In 2019, our Coalition formally expanded our work statewide and launched the Illinois Network for Pretrial Justice with new partner organizations from across the state. The Network’s more than 40 organizations are committed to reducing pretrial jailing and the harm caused by the pretrial legal system. The Coalition is honored to be part of the statewide movement that led the campaign to end money bond in Illinois with the passage of the Pretrial Fairness Act. Going forward, all of our work will take place under the banner of the Illinois Network for Pretrial Justice.

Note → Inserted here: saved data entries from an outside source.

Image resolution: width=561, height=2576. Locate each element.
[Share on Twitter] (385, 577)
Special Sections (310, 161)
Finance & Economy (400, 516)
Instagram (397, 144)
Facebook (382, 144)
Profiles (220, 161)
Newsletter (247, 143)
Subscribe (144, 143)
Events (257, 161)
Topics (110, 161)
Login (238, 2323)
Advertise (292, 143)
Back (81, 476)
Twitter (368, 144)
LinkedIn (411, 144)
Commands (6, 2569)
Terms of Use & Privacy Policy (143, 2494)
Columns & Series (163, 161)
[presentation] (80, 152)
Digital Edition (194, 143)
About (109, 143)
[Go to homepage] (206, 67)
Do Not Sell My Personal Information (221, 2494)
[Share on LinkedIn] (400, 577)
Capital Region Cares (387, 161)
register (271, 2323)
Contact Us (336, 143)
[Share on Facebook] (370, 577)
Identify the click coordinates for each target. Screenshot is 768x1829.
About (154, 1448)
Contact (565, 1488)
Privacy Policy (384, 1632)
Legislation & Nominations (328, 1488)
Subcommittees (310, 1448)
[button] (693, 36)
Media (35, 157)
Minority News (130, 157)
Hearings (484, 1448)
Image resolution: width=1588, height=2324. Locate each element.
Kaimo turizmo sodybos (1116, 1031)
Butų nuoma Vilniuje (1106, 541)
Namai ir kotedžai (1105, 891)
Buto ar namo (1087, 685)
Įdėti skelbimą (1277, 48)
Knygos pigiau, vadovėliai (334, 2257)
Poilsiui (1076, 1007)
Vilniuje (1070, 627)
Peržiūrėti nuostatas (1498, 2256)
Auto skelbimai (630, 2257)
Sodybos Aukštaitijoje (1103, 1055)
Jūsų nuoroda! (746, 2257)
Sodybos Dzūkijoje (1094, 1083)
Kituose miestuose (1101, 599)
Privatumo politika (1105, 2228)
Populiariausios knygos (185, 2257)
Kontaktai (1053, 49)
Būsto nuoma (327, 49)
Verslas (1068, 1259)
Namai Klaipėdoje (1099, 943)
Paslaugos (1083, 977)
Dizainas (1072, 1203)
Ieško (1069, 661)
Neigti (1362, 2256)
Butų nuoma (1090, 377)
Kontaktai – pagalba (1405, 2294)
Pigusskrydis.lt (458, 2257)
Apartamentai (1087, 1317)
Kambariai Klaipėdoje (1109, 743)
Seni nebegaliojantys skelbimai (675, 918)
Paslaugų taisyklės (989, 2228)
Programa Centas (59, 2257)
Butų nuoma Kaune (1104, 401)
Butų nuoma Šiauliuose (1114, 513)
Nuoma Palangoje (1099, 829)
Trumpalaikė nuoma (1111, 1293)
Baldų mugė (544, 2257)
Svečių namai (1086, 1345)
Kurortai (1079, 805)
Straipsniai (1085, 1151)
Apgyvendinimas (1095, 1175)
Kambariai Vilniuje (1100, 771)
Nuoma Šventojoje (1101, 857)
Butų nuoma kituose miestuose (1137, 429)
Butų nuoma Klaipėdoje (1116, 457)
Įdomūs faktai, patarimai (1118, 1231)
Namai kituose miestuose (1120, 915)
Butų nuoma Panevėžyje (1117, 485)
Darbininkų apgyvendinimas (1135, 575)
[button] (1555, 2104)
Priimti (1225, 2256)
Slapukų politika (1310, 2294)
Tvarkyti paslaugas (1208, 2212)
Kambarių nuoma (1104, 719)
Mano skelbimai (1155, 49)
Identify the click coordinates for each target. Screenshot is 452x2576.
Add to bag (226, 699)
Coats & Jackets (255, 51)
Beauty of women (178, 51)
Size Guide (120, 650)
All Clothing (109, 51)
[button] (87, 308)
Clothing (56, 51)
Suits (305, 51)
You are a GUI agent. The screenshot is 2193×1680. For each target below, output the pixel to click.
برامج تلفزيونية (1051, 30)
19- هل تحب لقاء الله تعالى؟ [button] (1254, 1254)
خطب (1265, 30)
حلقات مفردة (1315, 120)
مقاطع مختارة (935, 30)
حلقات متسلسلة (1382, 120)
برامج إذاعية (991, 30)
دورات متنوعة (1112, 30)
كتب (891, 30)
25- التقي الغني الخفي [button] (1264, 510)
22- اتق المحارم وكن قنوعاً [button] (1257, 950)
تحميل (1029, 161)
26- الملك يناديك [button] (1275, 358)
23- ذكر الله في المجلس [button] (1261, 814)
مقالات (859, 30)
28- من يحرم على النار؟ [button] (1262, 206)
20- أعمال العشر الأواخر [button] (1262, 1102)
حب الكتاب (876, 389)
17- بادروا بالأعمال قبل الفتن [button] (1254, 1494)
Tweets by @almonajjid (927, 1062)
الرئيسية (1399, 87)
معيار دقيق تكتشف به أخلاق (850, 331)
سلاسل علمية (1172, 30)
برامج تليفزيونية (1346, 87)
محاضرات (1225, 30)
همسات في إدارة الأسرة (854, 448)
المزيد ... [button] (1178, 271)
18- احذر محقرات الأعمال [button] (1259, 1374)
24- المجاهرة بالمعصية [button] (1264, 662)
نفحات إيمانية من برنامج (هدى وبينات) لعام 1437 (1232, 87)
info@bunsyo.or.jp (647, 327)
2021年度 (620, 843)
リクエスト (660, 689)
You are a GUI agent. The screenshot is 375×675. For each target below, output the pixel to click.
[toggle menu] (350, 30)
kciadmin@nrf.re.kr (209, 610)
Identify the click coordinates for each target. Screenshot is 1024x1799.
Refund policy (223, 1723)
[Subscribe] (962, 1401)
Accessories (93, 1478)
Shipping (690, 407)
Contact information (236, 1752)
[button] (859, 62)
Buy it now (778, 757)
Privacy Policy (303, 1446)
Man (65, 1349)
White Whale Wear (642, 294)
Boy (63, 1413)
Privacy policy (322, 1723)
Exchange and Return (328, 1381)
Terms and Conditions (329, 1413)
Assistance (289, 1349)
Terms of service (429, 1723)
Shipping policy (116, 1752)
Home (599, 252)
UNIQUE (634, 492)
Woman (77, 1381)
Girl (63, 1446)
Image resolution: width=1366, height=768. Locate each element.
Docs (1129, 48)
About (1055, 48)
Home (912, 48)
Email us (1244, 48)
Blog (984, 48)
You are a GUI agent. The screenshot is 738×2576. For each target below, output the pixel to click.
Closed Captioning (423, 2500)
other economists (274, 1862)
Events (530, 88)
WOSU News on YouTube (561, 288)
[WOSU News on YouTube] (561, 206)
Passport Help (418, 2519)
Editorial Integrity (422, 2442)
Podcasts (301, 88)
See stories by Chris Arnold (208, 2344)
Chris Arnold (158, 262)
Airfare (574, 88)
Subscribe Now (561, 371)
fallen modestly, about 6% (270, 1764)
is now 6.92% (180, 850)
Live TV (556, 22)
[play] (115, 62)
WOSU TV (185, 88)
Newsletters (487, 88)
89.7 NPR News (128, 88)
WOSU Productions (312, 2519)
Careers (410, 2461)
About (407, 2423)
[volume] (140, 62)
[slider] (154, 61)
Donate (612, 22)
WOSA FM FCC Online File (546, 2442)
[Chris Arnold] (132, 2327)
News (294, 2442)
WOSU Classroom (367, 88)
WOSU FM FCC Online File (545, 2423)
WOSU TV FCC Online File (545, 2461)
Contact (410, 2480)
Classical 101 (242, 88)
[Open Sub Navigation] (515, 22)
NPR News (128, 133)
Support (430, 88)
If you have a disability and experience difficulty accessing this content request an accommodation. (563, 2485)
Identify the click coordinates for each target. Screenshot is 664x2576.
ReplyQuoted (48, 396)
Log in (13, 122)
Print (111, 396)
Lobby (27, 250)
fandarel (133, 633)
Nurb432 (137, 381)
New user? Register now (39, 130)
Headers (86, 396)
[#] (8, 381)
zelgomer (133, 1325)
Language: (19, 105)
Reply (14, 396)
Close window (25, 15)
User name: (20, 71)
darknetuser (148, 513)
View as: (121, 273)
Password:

Over the last eight years, our Coalition has helped reduce the number of people passing through Cook County Jail by more than 10,000 people each year, reduced the number of people subjected to pretrial electronic monitoring while expanding their rights, and participated in the statewide campaign to make Illinois the first state in the country to completely end the use of money bond. Because of our collective work, tens of thousands of people have been able to avoid pretrial jailing in Cook County, and now millions of dollars that would have been extracted from our most marginalized communities are available for rent, food, and other essentials. Our work in Cook County has shown the country that it’s possible to dramatically reduce pretrial incarceration without a rise in missed court dates or new arrests while people are awaiting trial.
We deeply appreciate everyone whose work made this monumental effort possible, and we look forward to continuing to work together to further reduce pretrial jailing and electronic monitoring. We are honored to work with our partners across the state in the Illinois Network for Pretrial Justice to hold the courts, prosecutors, and elected officials accountable to the Pretrial Fairness Act’s promise and defend this historic legislation from rollbacks in the legislature.